Go to the line that contains "This screenshot has". Restate that line and each one after it exactly, through the end of the records, without pictures.
____
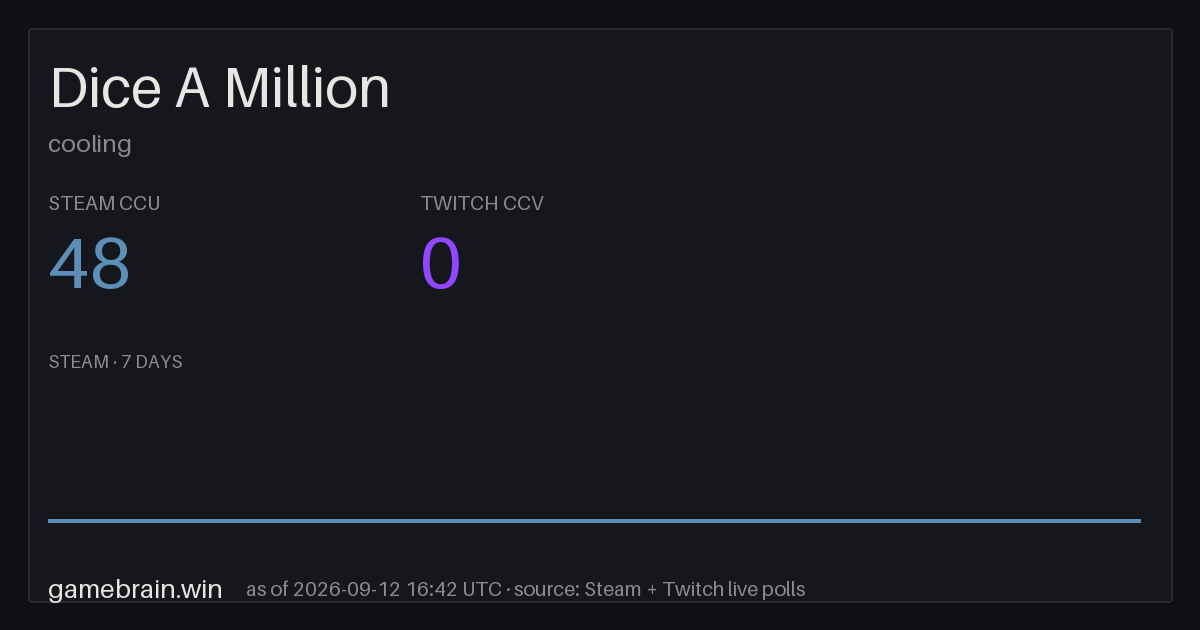The height and width of the screenshot is (630, 1200).
Task: Click the STEAM · 7 DAYS heading
Action: pyautogui.click(x=115, y=362)
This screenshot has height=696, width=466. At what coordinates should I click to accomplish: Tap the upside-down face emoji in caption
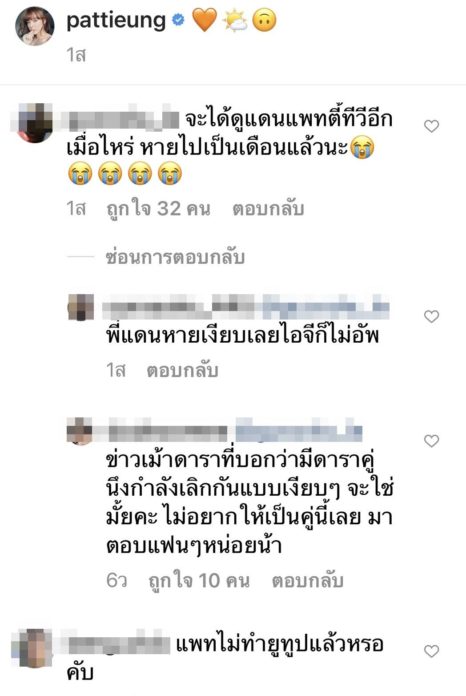265,20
____
■ **Exercise result**:
This screenshot has height=696, width=466. At what coordinates should I click to accomplish: Tap the upside-down face emoji in caption
265,20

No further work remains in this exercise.